According to the definition, the former are taken from givenName
property, while the latter from
assignment/extension/givenName
properties. (Collected over all the assignments.)
Inbound Mappings
There are two inbound mappings. The first one deals with the reference ID, just like in the simple matching scenario. The second one is more complex: it transforms the whole account into a single assignment. It uses a custom library function to do that.
<attribute>
<ref>ri:sisId</ref>
<inbound> (1)
<strength>strong</strength>
<expression>
<path>$shadow/correlation/correlatorState/referenceId</path>
</expression>
<target>
<path>extension/referenceId</path>
</target>
<evaluationPhases>
<!-- Before correlation, this ID may not be known. -->
<exclude>beforeCorrelation</exclude>
</evaluationPhases>
</inbound>
<inbound> (2)
<strength>strong</strength>
<source>
<path>$shadow/attributes/ri:firstName</path>
</source>
<source>
<path>$shadow/attributes/ri:lastName</path>
</source>
<source>
<path>$shadow/attributes/ri:born</path>
</source>
<source>
<path>$shadow/attributes/ri:nationalId</path>
</source>
<source>
<path>$shadow/attributes/ri:studyProgram</path>
</source>
<expression>
<script>
<code>
params = new HashMap()
params.put('subtype', 'sis')
params.put('sourceId', input)
params.put('givenName', firstName)
params.put('familyName', lastName)
params.put('dateOfBirth', born)
params.put('nationalId', nationalId)
params.put('targetName', 'program-' + studyProgram)
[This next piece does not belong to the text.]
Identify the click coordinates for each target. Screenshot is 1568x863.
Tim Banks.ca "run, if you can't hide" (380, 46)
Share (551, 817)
idmatch.execute('createAssignment', params)
</code>
</script>
</expression>
<target>
<path>assignment</path>
<set>
<condition>
<script>
<code>
def sisId = basic.getIdentifierValue(shadow)
def subtype = 'sis-' + sisId
assignment.subtype.contains(subtype)
</code>
</script>
</condition>
</set>
</target>
</inbound>
</attribute>
1 | mapping for referenceId |
2 | mapping that creates an assignment for the source account |
The custom library function can be seen on GitHub.
Other Mappings
Besides filling-in assignments, we have to provide the "official" version of the personal information. There may be - sometimes very complex - algorithms that determine what sources are considered to be the most reliable, but they are usually institution-dependent. Here we simply take the record with the numerically lowest SIS ID as the source of the official data.
<mapping>
<strength>strong</strength>
<source>
<path>assignment</path>
</source>
<expression>
<script>
<relativityMode>absolute</relativityMode>
<code>
idmatch.execute('getPersonalDataItem', [assignments: assignment, itemName: 'givenName'])
</code>
</script>
</expression>
<target>
<path>givenName</path>
</target>
</mapping>
We take all the assignments, and use library function getPersonalDataItem
to select the correct given name.
The function uses the above algorithm of finding the lowest SIS ID.
<function>
<name>getPersonalDataItem</name>
<documentation>
Selects the assignment that contains the most authoritative personal data.
</documentation>
<parameter>
<name>assignments</name>
<type>c:AssignmentType</type>
</parameter>
<parameter>
<name>itemName</name>
<type>xsd:string</type>
</parameter>
<returnType>xsd:string</returnType>
<returnMultiplicity>single</returnMultiplicity>
<script>
<code>
import com.evolveum.midpoint.prism.path.ItemName
import com.evolveum.midpoint.schema.util.ObjectTypeUtil
// Here would be some very smart code evaluating specified business rules aimed to pick
// the most accurate and precise data.
// Currently we simply take the assignment with the "lowest" ID.
def sourceId = new ItemName('sourceId')
if (assignments == null || assignments.isEmpty()) {
return null
}
sorted = new ArrayList(assignments)
sorted.sort { ObjectTypeUtil.getExtensionItemRealValue(it.asPrismContainerValue(), sourceId) }
def assignment = sorted.iterator().next()
ObjectTypeUtil.getExtensionItemRealValue(assignment.asPrismContainerValue(), new ItemName(itemName))
</code>
</script>
</function>
There are other mappings, like ones that generate the full name of a user (by combining given name and family name), and the name of the user (by using family name plus an iterator). The details are on GitHub.
Other Features
There are other features, like notifications about correlation cases created, or reports and dashboards displaying the correlation state.
Some of all are implemented in the configuration that can be found on GitHub, while others will be part of the sample Docker deployment that is being prepared.